On 16th of May, Andres Freund committed patch:

Support GROUPING SETS, CUBE and ROLLUP.
 
This SQL standard functionality allows to aggregate data by different
GROUP BY clauses at once. Each grouping set returns rows with columns
grouped by in other sets set to NULL.
 
This could previously be achieved by doing each grouping as a separate
query, conjoined by UNION ALLs. Besides being considerably more concise,
grouping sets will in many cases be faster, requiring only one scan over
the underlying data.
 
The current implementation of grouping sets only supports using sorting
for input. Individual sets that share a sort order are computed in one
pass. If there are sets that don't share a sort order, additional sort &
aggregation steps are performed. These additional passes are sourced by
the previous sort step; thus avoiding repeated scans of the source data.
 
The code is structured in a way that adding support for purely using
hash aggregation or a mix of hashing and sorting is possible. Sorting
was chosen to be supported first, as it is the most generic method of
implementation.
 
Instead of, as in an earlier versions of the patch, representing the
chain of sort and aggregation steps as full blown planner and executor
nodes, all but the first sort are performed inside the aggregation node
itself. This avoids the need to do some unusual gymnastics to handle
having to return aggregated and non-aggregated tuples from underlying
nodes, as well as having to shut down underlying nodes early to limit
memory usage.  The optimizer still builds Sort/Agg node to describe each
phase, but they're not part of the plan tree, but instead additional
data for the aggregation node. They're a convenient and preexisting way
to describe aggregation and sorting.  The first (and possibly only) sort
step is still performed as a separate execution step. That retains
similarity with existing group by plans, makes rescans fairly simple,
avoids very deep plans (leading to slow explains) and easily allows to
avoid the sorting step if the underlying data is sorted by other means.
 
A somewhat ugly side of this patch is having to deal with a grammar
ambiguity between the new CUBE keyword and the cube extension/functions
named cube (and rollup). To avoid breaking existing deployments of the
cube extension it has not been renamed, neither has cube been made a
reserved keyword. Instead precedence hacking is used to make GROUP BY
cube(..) refer to the CUBE grouping sets feature, and not the function
cube(). To actually group by a function cube(), unlikely as that might
be, the function name has to be quoted.
 
Needs a catversion bump because stored rules may change.
 
Author: Andrew Gierth and Atri Sharma, with contributions from Andres Freund
Reviewed-By: Andres Freund, Noah Misch, Tom Lane, Svenne Krap, Tomas
    Vondra, Erik Rijkers, Marti Raudsepp, Pavel Stehule
Discussion: CAOeZVidmVRe2jU6aMk_5qkxnB7dfmPROzM7Ur8JPW5j8Y5X-Lw@mail.gmail.com

This looks complicated. So, let's try to dig through the words into actual usecases.

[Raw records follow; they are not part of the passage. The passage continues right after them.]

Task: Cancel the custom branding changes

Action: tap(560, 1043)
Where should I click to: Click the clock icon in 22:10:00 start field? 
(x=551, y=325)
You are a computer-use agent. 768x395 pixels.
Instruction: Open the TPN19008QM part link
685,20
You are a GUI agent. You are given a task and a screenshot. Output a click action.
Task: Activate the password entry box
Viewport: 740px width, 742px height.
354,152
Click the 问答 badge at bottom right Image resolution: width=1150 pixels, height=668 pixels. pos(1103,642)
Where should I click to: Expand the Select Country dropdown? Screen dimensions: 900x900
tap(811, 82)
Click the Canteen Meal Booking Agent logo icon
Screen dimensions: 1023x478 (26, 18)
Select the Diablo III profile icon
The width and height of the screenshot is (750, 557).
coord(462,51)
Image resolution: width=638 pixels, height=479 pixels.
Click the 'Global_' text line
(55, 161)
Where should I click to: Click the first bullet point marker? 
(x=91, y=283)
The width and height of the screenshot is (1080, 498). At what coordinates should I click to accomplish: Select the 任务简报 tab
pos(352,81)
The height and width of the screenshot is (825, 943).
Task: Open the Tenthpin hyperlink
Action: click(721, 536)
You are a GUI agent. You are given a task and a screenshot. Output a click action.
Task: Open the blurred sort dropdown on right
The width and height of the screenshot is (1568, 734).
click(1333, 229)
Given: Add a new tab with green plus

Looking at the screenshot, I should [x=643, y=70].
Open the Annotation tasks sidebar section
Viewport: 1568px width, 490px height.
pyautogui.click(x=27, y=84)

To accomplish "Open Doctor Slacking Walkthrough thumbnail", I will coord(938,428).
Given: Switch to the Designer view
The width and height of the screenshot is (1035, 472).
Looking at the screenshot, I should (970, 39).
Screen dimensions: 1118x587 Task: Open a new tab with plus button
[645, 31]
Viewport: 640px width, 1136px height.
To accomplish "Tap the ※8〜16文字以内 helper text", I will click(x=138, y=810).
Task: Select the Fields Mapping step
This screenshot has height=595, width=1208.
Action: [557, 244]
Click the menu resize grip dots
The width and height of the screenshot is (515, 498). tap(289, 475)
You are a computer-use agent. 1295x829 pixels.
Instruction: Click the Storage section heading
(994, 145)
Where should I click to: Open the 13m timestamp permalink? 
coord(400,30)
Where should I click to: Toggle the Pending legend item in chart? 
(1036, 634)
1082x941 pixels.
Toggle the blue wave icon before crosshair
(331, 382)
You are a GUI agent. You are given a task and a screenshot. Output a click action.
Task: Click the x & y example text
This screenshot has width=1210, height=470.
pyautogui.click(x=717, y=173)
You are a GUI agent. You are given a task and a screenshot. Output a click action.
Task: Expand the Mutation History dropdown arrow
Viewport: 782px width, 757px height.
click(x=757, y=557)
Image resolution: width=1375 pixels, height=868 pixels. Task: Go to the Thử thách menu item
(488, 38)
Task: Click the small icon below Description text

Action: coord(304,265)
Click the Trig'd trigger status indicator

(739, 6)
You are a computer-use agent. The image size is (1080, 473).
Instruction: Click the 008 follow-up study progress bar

It looks that for really seeing the functionality, I will need some data.

So, let's use some random values, with some db-related schema:

$ create table db_details (
    appnumber int4,
    day date,
    inserts int8,
    updates int8,
    deletes int8,
    transactions int8,
    primary key (appnumber, day)
);
CREATE TABLE
 
$ create sequence x increment by 7;
CREATE SEQUENCE
 
$ insert into db_details
select
    i,
    j,
    nextval('x'),
    nextval('x'),
    nextval('x'),
    nextval('x')
from
    generate_series(1,3) i,
    generate_series(now() - '2 days'::interval, now(), '1 day'::interval) j;
INSERT 0 9
 
$ drop sequence x;
DROP SEQUENCE
 
$ select * from db_details;
 appnumber |    day     | inserts | updates | deletes | transactions 
-----------+------------+---------+---------+---------+--------------
         1 | 2015-05-19 |       1 |       8 |      15 |           22
         1 | 2015-05-20 |      29 |      36 |      43 |           50
         1 | 2015-05-21 |      57 |      64 |      71 |           78
         2 | 2015-05-19 |      85 |      92 |      99 |          106
         2 | 2015-05-20 |     113 |     120 |     127 |          134
         2 | 2015-05-21 |     141 |     148 |     155 |          162
         3 | 2015-05-19 |     169 |     176 |     183 |          190
         3 | 2015-05-20 |     197 |     204 |     211 |          218
         3 | 2015-05-21 |     225 |     232 |     239 |          246
(9 rows)

now that I have my test data in place, let's see what I can do with this new functionality.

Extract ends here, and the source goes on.